大金 女性枠のような仕組みがなければ、女性が集落や地区の推薦を得るのは難しい現実があります。農業界ではまだまだ男性の天下が続いています。旧態依然の男性の意識が変わり、女性パワーを積極的に登用しないかぎり、この国の農業は生き残れません。

太田 女性の意識にも問題があります。「あんた出すぎよ」と言われ、がっくりしたこともあります。

JA全国女性協理事 久保 町子さんJA全国女性協理事
久保 町子さん

久保 長野県のフレミズは南信地区が(長野県南部)が盛んで毎年会員が増えています。私たちのフレミズもJAみなみ信州のフレミズと交流して刺激を受けています。特に子どもを持つ若い女性の、食への関心が強いですね。JAみなみ信州のフレミズは、耕作放棄地に小麦を作ってパンなどの加工品も販売しています。
若い人は、集団活動が苦手で面倒がるところがありますが、少人数でグループをつくって女性部の活動に参加し、意見を出すように働きかけています。「嫁」の字は女偏に「家」と書きますが、「今は家につかなくてもよい。どんどん外へ出ていいのよ」と声掛けしています。人は一人では強くなれません。

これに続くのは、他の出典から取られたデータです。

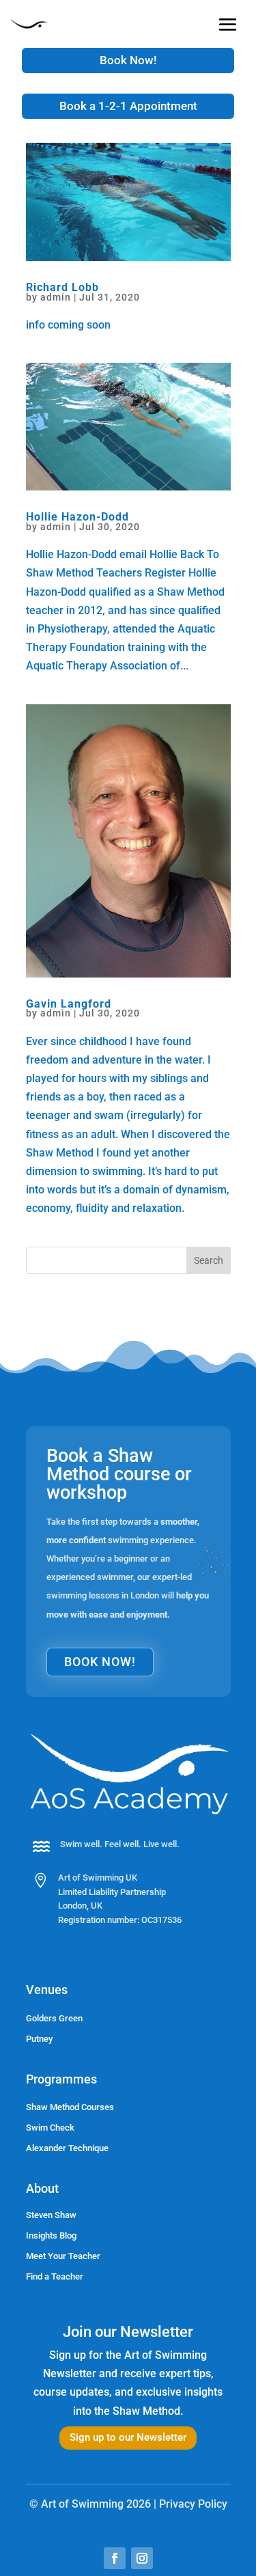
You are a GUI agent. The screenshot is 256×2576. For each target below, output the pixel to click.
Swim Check (50, 2127)
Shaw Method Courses (70, 2107)
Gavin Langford (68, 1003)
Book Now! (128, 60)
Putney (39, 2039)
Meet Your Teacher (63, 2256)
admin (55, 297)
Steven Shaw (51, 2215)
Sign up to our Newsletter (128, 2437)
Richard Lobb (62, 287)
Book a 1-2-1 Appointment (128, 106)
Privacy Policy (193, 2503)
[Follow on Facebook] (115, 2558)
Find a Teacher (54, 2276)
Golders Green (54, 2018)
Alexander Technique (67, 2148)
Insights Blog (51, 2235)
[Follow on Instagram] (142, 2558)
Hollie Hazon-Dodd (77, 516)
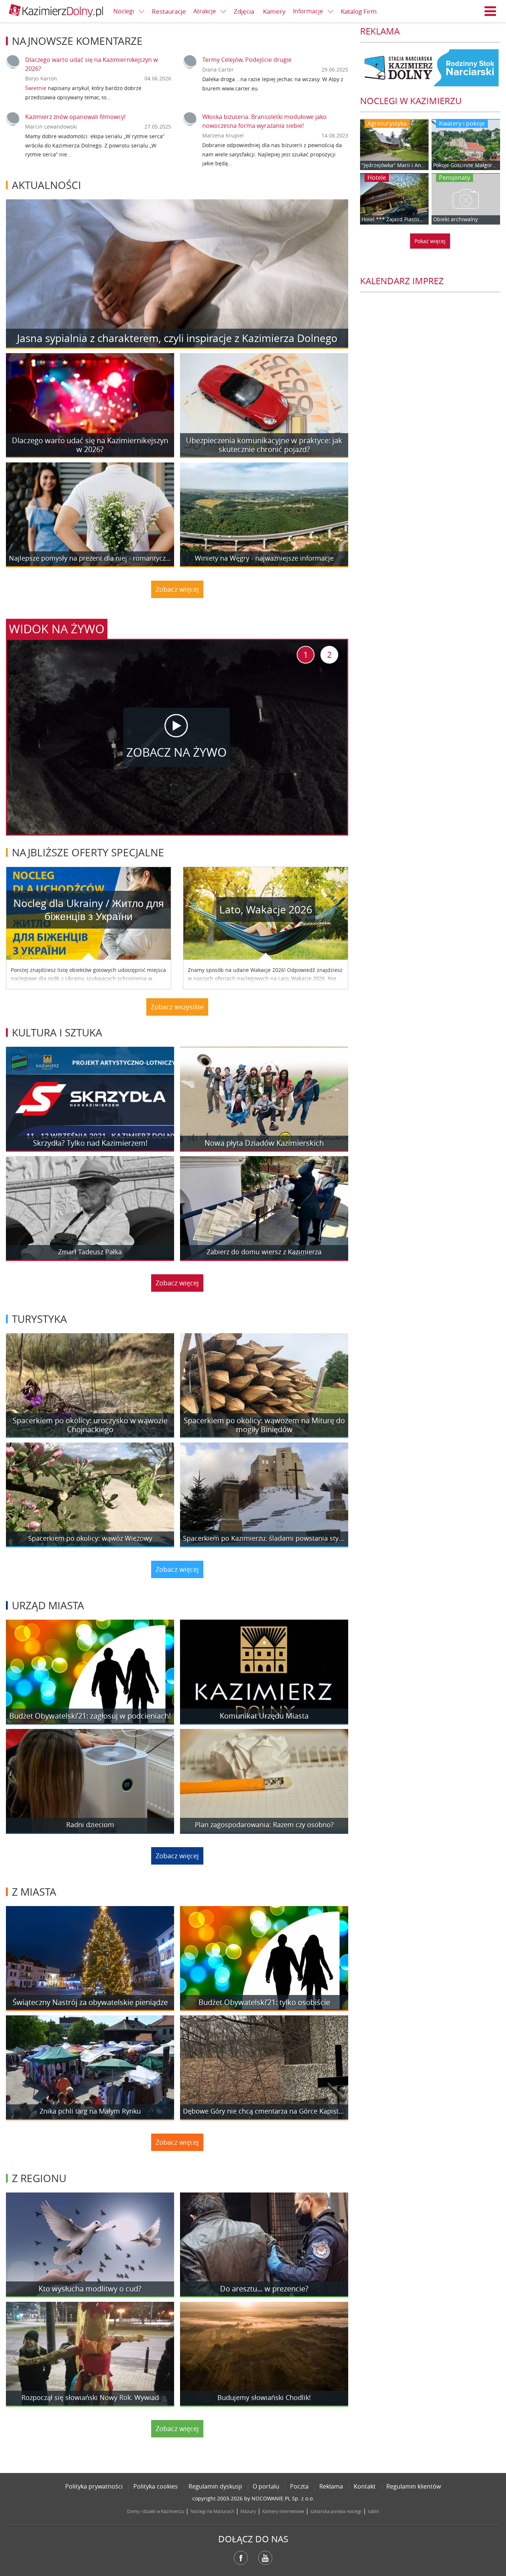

田中 女性部の活動は、最初は気軽に参加できる楽しいことから始め、ネットワークを広げていくことが大事ですね。

久保 農協運営の参画では、女性枠理事が7人います。諮問委員会など、男性ばかりなので、女性が意見を言える機会をつくるように訴えました。最初は「なんで女性が」と言われましたが、最近、少し変わってきました。県の中央会の参与もやっていますが、県内の組合長の考え方がよく分かり、勉強になります。女性も積極的に農協の運営に参画するべきだと感じています。

大金 いまJA女性組織はどんな問題を抱えていますか。

久保 一番は部員の高齢化ですね。年齢制限はなく、80歳代の部員もいます。女性部にはグループで入る人が多いため、やめる時は一緒にやめることになり、一挙に仲間が減ることになります。なかなか世代交代が難しいですね。
女性部に入るとすぐ役員をやらされるからいやだという人もいて、結局、一度役員になると、長く務めることになります。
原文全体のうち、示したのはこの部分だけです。